--- WHAT YOU SHOULD DO ---
Copy exactly the lines of the data below that run from the line holding "You are a computer-use agent. Viewport: 2176px" through the line holding "Click the red", both ends included.

--- PROVIDED ENTRIES ---
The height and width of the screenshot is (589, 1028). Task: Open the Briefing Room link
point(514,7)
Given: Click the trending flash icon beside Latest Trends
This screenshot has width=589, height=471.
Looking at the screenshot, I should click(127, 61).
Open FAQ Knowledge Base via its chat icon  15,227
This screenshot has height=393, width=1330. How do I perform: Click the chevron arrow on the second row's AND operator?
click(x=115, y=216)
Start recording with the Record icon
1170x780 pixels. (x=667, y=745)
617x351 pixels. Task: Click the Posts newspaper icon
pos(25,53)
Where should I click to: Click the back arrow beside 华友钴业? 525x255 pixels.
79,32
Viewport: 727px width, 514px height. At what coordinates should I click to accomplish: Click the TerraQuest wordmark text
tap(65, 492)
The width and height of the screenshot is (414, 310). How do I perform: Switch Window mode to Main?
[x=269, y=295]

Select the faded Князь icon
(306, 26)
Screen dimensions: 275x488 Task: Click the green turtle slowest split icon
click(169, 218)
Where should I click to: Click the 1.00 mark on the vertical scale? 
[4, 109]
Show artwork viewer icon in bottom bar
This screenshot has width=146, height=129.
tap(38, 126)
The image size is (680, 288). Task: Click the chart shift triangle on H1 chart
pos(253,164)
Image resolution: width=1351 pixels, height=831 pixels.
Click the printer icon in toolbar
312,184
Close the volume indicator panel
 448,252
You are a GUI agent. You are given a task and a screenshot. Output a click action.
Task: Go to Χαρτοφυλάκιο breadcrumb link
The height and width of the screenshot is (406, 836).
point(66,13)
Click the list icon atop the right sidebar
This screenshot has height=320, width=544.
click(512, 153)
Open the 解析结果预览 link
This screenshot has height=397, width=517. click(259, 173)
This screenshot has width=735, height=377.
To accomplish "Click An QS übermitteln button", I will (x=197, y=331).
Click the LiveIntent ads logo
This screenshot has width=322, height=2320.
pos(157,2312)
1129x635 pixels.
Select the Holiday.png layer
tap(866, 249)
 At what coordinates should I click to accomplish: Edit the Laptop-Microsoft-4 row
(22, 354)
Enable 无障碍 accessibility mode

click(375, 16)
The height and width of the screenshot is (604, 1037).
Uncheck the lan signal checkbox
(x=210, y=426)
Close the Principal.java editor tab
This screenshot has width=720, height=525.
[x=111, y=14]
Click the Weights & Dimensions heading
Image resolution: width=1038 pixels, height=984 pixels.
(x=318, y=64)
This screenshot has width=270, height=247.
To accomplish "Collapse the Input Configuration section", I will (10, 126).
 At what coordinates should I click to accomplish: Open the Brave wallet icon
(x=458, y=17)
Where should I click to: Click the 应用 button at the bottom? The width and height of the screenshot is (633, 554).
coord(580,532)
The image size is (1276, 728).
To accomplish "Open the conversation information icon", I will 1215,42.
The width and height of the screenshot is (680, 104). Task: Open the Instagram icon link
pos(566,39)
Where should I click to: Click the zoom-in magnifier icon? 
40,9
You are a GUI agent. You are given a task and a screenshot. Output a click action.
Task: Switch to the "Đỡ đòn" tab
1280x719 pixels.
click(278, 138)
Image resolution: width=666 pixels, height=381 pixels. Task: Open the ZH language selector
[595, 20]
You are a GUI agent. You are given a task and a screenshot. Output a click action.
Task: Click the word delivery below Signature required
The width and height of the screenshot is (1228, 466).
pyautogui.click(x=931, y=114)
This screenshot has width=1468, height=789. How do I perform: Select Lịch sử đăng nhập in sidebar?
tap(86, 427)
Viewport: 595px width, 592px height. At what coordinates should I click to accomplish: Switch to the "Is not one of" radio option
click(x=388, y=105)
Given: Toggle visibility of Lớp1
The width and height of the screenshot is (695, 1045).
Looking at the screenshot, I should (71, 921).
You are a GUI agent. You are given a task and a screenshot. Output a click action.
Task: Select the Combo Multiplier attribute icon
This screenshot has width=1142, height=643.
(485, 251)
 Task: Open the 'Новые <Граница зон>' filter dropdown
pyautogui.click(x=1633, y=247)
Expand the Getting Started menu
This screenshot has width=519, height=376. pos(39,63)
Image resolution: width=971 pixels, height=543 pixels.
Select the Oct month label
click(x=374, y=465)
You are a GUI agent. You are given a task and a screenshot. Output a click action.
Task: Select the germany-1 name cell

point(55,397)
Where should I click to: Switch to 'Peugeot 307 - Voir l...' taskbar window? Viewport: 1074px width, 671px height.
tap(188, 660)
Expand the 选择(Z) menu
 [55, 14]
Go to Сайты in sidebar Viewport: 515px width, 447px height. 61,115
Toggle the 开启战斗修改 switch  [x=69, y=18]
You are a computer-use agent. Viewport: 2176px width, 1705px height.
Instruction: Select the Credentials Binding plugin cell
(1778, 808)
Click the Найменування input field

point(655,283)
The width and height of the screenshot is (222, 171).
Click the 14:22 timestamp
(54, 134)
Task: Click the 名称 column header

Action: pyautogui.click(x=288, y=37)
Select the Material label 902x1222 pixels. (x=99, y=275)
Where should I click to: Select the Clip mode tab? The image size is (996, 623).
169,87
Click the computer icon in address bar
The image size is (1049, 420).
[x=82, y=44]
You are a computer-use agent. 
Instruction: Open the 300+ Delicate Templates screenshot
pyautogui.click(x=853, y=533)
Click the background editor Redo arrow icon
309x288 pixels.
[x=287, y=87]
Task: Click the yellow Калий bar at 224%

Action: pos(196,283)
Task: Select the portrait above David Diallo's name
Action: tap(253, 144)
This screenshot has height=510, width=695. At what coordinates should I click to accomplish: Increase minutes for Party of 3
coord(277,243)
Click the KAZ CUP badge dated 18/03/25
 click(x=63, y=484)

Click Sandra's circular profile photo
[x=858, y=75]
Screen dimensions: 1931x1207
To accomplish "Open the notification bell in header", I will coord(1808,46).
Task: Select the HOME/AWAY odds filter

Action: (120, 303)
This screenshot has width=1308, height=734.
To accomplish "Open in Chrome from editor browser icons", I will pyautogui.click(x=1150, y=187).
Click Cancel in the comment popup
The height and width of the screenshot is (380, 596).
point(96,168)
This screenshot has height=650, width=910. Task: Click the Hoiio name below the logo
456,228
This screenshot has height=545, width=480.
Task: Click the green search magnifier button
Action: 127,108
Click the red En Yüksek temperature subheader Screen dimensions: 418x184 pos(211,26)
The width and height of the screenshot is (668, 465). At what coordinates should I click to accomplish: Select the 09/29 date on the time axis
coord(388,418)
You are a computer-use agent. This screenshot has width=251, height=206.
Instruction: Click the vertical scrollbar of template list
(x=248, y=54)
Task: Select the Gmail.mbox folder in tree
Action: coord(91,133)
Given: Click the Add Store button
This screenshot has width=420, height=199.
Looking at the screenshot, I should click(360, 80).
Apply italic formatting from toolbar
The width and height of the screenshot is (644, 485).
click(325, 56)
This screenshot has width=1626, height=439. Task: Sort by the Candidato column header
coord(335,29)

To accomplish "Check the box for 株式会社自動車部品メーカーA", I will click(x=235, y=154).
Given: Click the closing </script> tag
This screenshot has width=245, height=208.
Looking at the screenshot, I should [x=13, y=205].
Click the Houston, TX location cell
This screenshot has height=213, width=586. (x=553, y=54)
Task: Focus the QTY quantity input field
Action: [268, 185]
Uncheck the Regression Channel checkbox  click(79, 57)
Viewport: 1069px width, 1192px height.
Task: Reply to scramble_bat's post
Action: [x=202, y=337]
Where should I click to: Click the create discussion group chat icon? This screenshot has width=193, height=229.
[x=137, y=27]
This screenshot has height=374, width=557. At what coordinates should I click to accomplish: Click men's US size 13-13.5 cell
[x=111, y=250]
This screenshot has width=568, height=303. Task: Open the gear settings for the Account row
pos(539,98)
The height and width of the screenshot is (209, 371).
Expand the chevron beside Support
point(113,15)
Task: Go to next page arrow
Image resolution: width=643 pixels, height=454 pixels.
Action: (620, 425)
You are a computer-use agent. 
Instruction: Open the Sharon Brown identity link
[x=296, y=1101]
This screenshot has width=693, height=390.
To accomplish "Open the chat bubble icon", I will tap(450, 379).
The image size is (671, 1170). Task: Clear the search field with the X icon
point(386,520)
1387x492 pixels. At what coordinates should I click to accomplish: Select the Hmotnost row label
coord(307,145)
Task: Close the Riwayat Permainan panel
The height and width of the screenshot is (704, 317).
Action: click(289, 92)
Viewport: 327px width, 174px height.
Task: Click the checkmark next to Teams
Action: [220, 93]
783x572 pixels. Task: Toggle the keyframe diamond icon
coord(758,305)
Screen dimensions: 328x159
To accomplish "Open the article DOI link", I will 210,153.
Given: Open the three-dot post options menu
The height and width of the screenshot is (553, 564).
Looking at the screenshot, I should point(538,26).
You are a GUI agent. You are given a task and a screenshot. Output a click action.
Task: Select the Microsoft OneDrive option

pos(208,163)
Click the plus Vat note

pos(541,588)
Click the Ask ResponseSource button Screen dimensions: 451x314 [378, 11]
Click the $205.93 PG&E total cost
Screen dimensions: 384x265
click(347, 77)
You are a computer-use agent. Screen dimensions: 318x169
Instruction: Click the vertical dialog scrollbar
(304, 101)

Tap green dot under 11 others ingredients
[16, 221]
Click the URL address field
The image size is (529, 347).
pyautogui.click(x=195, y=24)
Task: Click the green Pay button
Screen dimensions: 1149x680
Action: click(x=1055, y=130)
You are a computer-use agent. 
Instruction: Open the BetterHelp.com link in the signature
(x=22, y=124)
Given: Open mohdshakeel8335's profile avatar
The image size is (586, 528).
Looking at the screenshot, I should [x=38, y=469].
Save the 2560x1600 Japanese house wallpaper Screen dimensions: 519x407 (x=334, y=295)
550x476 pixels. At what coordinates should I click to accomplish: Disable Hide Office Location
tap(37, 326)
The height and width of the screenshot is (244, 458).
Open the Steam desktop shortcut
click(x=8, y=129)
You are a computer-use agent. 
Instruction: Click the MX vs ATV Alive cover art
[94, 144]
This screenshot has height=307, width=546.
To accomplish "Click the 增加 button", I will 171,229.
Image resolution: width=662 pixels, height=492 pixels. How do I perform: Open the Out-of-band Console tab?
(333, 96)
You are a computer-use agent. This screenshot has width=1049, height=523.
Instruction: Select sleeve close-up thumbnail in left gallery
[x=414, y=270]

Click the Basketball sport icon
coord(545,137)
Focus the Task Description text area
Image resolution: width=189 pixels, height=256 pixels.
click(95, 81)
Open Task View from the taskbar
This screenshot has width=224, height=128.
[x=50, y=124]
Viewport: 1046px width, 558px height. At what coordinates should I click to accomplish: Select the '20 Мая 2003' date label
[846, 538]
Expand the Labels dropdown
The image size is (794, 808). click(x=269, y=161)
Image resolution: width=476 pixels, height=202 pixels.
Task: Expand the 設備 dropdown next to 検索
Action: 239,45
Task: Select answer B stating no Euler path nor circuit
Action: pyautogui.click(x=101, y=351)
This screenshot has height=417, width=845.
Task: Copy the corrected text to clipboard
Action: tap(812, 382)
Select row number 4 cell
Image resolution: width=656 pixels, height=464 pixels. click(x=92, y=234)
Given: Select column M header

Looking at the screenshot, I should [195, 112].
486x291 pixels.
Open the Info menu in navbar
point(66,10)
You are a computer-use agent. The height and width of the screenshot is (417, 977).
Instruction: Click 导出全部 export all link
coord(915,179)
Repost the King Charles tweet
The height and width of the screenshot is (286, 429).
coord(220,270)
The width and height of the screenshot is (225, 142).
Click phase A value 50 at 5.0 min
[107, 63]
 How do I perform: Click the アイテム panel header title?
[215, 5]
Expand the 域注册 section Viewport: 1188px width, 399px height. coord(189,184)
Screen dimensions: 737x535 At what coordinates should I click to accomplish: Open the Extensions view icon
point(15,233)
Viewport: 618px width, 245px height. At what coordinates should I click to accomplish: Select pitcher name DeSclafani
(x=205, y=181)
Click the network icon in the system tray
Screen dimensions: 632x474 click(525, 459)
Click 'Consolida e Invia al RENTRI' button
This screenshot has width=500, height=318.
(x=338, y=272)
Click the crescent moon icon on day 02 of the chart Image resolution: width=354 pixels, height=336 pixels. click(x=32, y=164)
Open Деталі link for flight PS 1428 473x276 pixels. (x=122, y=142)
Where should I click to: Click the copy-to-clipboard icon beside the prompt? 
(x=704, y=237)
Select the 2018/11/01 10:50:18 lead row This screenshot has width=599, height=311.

--- EXERCISE RESULT ---
You are a computer-use agent. Viewport: 2176px width, 1705px height.
Instruction: Select the Credentials Binding plugin cell
(1778, 808)
Click the Найменування input field

point(655,283)
The width and height of the screenshot is (222, 171).
Click the 14:22 timestamp
(54, 134)
Task: Click the 名称 column header

Action: pyautogui.click(x=288, y=37)
Select the Material label 902x1222 pixels. (x=99, y=275)
Where should I click to: Select the Clip mode tab? The image size is (996, 623).
169,87
Click the computer icon in address bar
The image size is (1049, 420).
[x=82, y=44]
You are a computer-use agent. 
Instruction: Open the 300+ Delicate Templates screenshot
pyautogui.click(x=853, y=533)
Click the background editor Redo arrow icon
309x288 pixels.
[x=287, y=87]
Task: Click the yellow Калий bar at 224%

Action: pos(196,283)
Task: Select the portrait above David Diallo's name
Action: tap(253, 144)
This screenshot has height=510, width=695. At what coordinates should I click to accomplish: Increase minutes for Party of 3
coord(277,243)
Click the KAZ CUP badge dated 18/03/25
 click(x=63, y=484)

Click Sandra's circular profile photo
[x=858, y=75]
Screen dimensions: 1931x1207
To accomplish "Open the notification bell in header", I will coord(1808,46).
Task: Select the HOME/AWAY odds filter

Action: (120, 303)
This screenshot has width=1308, height=734.
To accomplish "Open in Chrome from editor browser icons", I will pyautogui.click(x=1150, y=187).
Click Cancel in the comment popup
The height and width of the screenshot is (380, 596).
point(96,168)
This screenshot has height=650, width=910. Task: Click the Hoiio name below the logo
456,228
This screenshot has height=545, width=480.
Task: Click the green search magnifier button
Action: 127,108
Click the red En Yüksek temperature subheader Screen dimensions: 418x184 pos(211,26)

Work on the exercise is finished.